**Exercise details**
Copy whichever lines of the data hold the word "Politique".
START Data
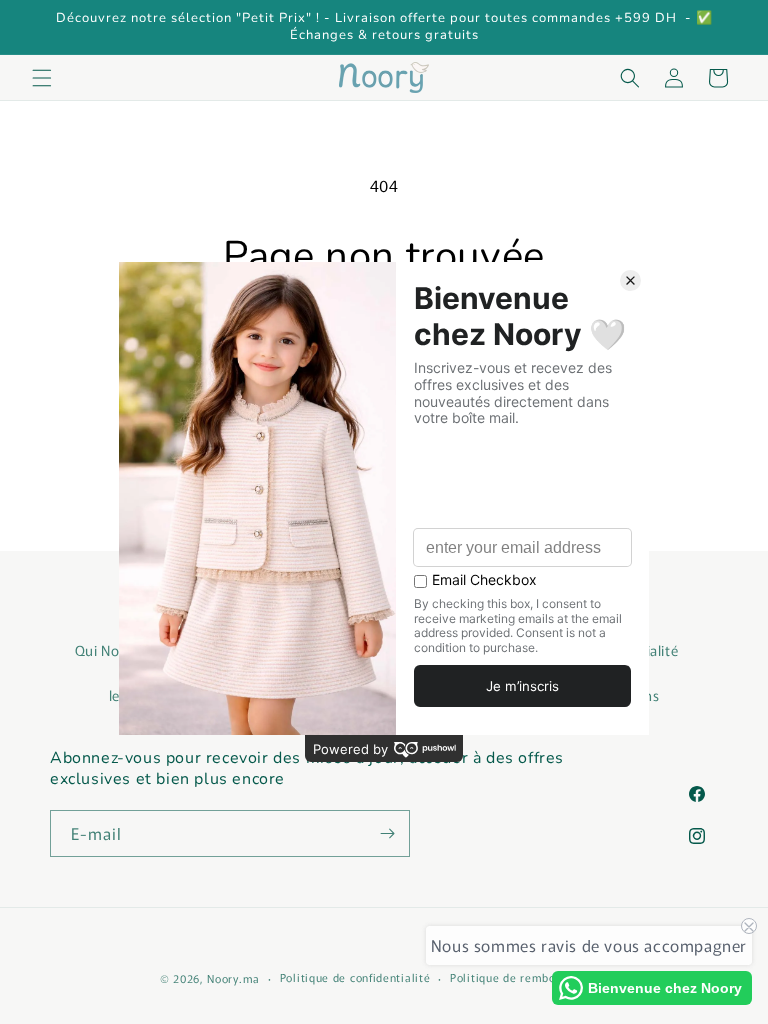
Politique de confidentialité (355, 977)
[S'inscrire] (387, 833)
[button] (42, 78)
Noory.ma (233, 978)
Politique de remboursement (529, 977)
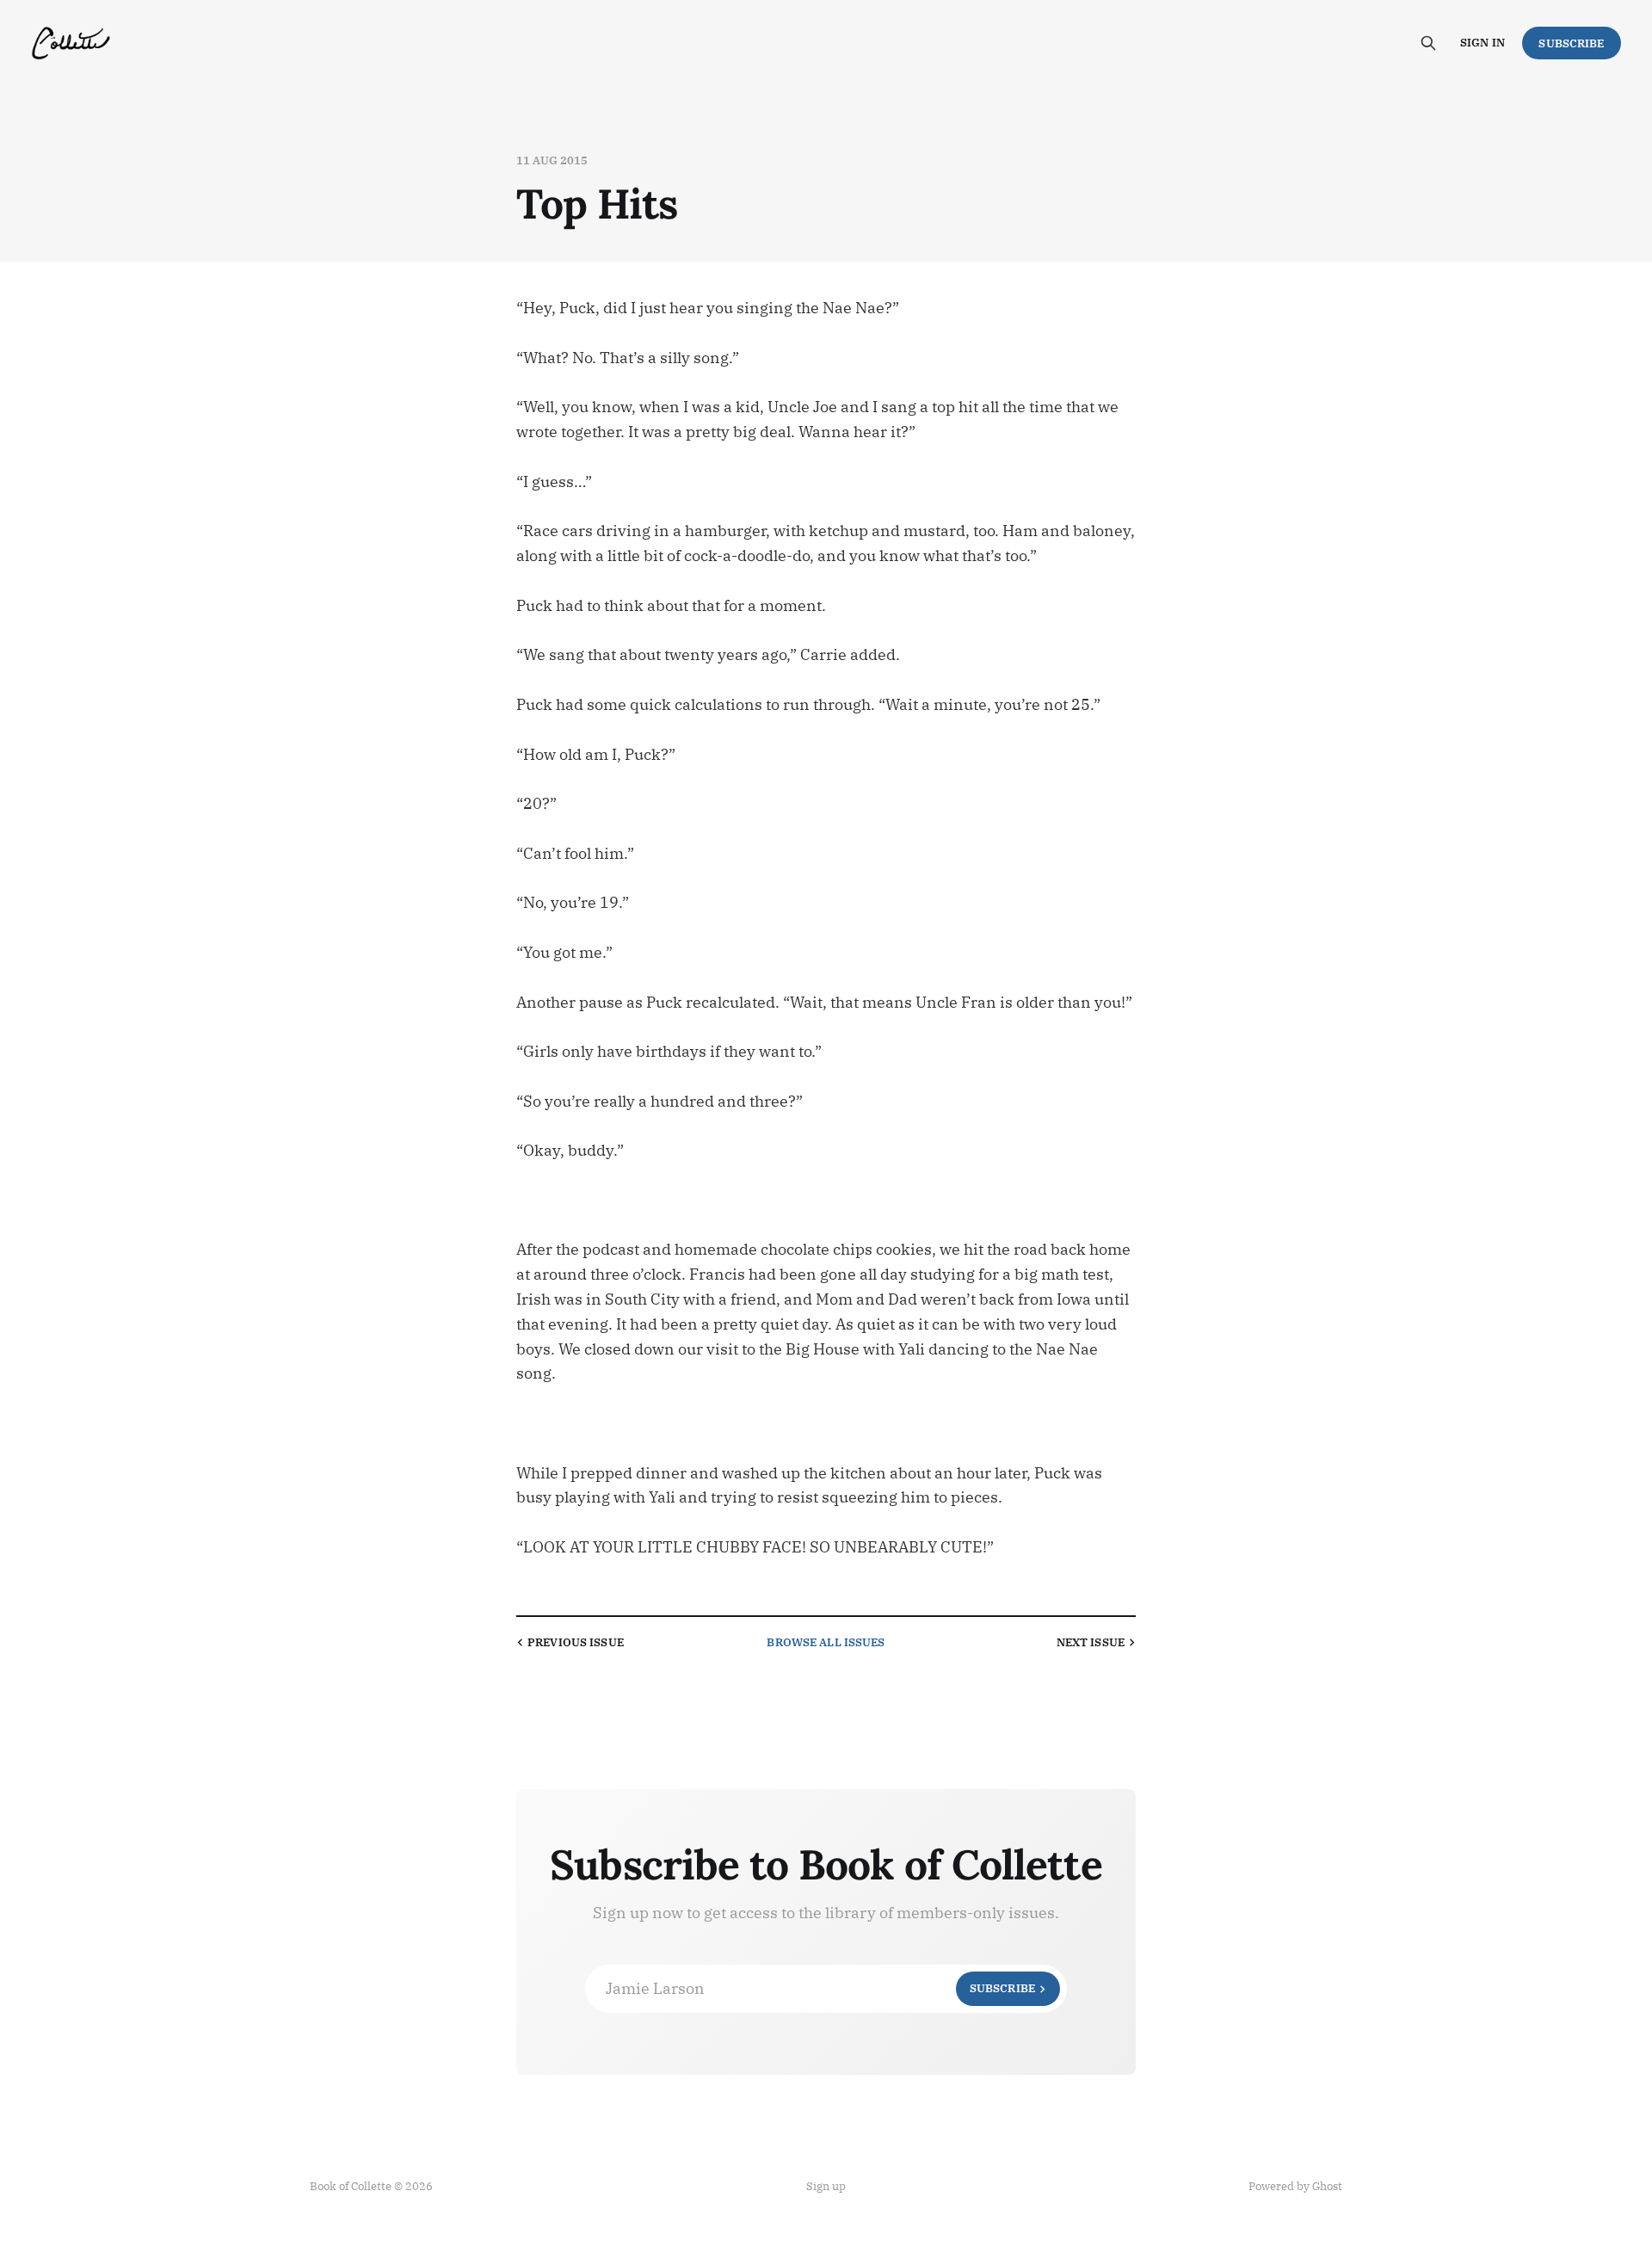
END Data
**Exercise answer**
Politique de confidentialité (355, 977)
Politique de remboursement (529, 977)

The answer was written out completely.